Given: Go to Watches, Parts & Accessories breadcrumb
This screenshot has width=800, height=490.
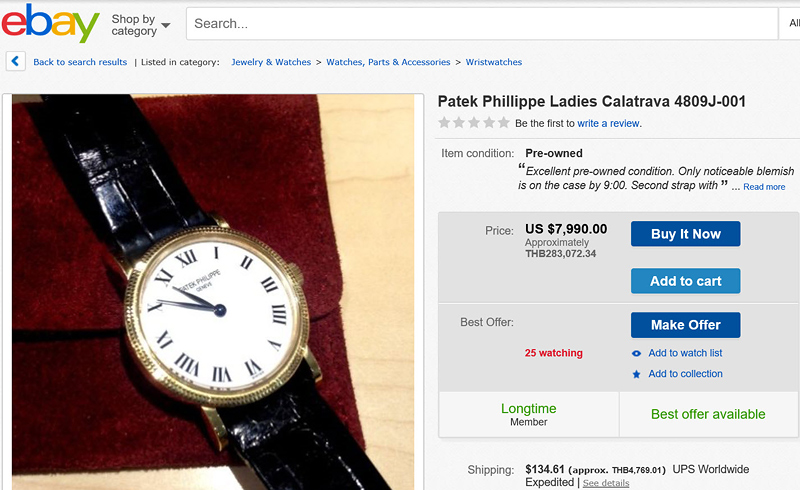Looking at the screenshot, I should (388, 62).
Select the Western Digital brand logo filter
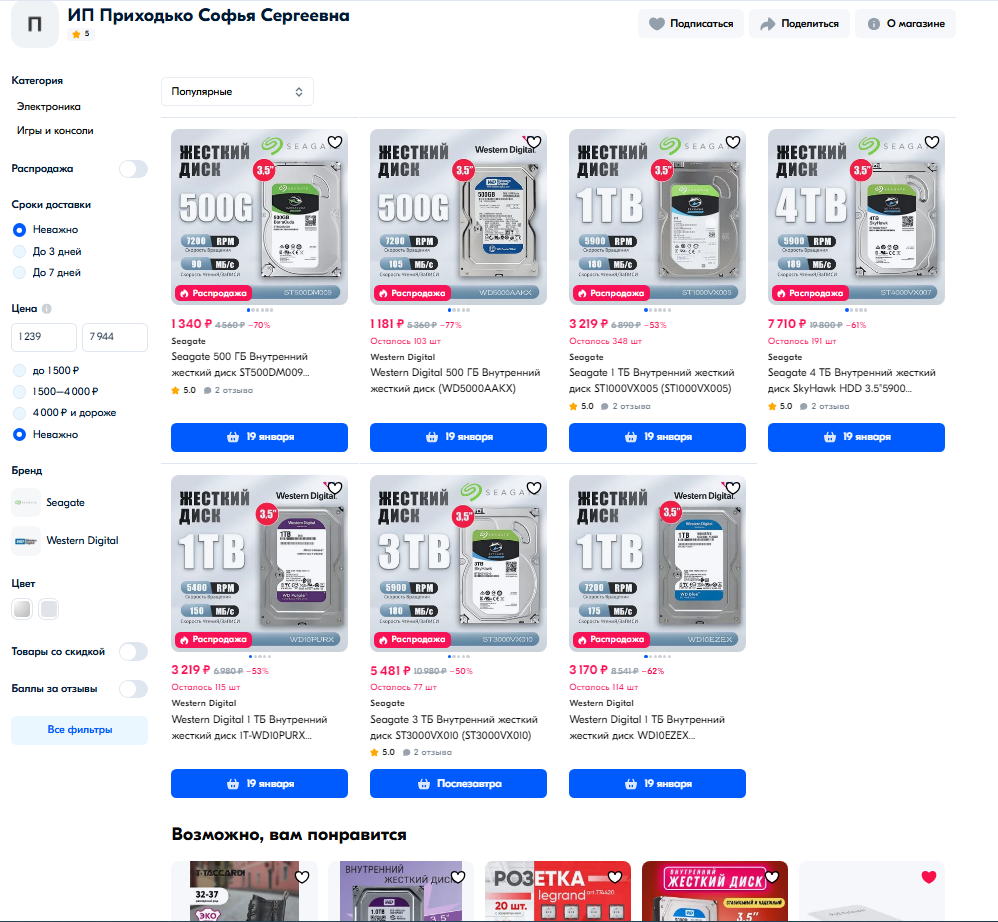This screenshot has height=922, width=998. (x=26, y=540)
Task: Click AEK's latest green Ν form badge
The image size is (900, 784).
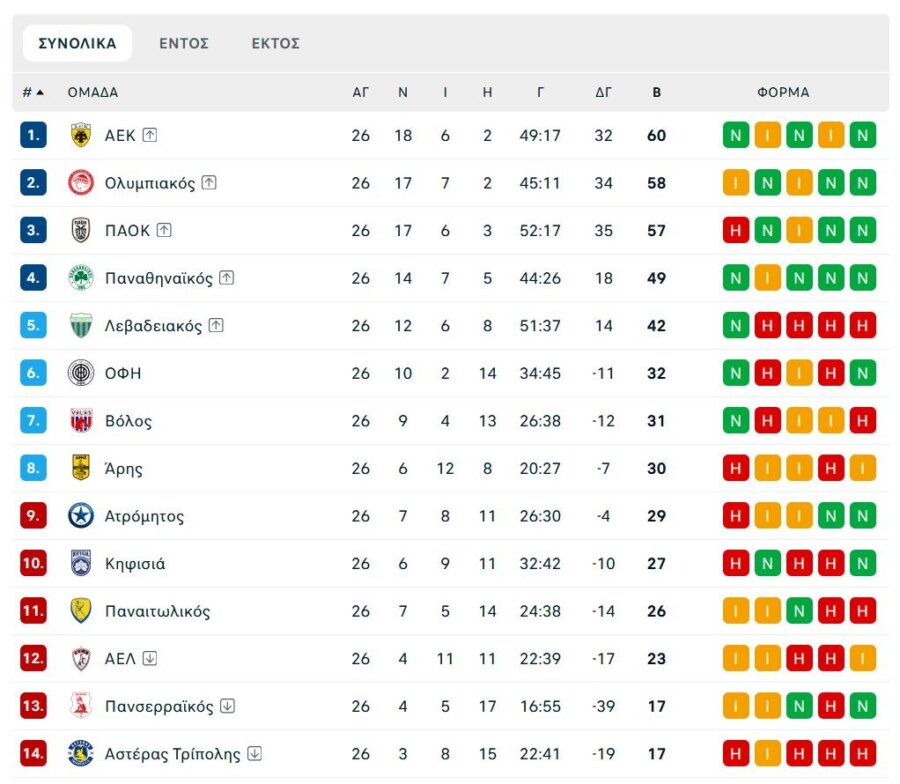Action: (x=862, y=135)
----
Your assignment
Output, exactly and only, the lines beginning with the one that contains "Task: Click AEK's latest green Ν form badge" and ending at the last line of the records above. Drop the pictures.

Output of the task
Task: Click AEK's latest green Ν form badge
The image size is (900, 784).
Action: (x=862, y=135)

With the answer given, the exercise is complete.